Sportstar reached the Platinum Oval at Alur (Bengaluru) in the second week of August to catch the four-day game between India ‘A’ and South Africa ‘A’.
Amid the Hanuma Vihari century and Duanne Olivier six-for, what left us flabbergasted is Rahul Dravid’s grit. He may have retired six years ago, but his fitness levels didn’t. The man takes his cardio seriously, and while he is at it, he would quietly note your poor run call, an artistic cover drive or a word you used to flare up the opponent.
That’s not all, the India ‘A’ and Under-19 coach is also the first to come out of the dressing room with gears. He would start with the regular throwdowns, have a word or two with the net bowlers and then start the slip-catching exercise.
Dravid is a man of few words, but every alphabet of his would have a price tag.
“He won’t talk much. The few words he would speak would be powerful. For me, personally, Rahul sir has been a huge support. I started last year in the South Africa tour and in a year, I have improved a lot as a batsman.

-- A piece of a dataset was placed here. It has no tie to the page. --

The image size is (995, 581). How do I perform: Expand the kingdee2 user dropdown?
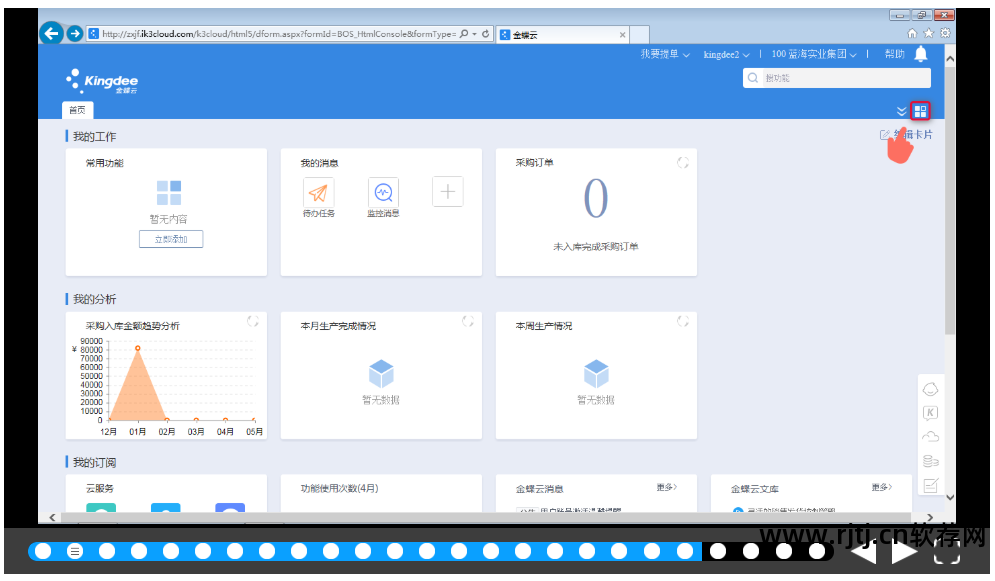click(x=727, y=55)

“Having someone like him is a big thing. We get to learn from him everyday,” says Ankit Bawne, who showcased glimpses of ‘The Wall’ education, occupying the crease for a 177 run-stand with Hanuma Vihari to bail India ‘A’ out of a tricky situation on the first day of the Test.
Fair to every player
Dravid believes in testing the temperament of all the players at his disposal. Nobody warms the bench for long.
“In India ‘A’, you don’t get one or two games, you tend to get six-seven games if you are doing well in the domestic circuit. All of us have been playing together since the last tour. Rahul sir says there is no best XI; every one of us can be a part of the XI,” says Vihari, adding, “He says that learning is everything in India ‘A’. Even if one player scores a hundred, he may be rested in the next game.”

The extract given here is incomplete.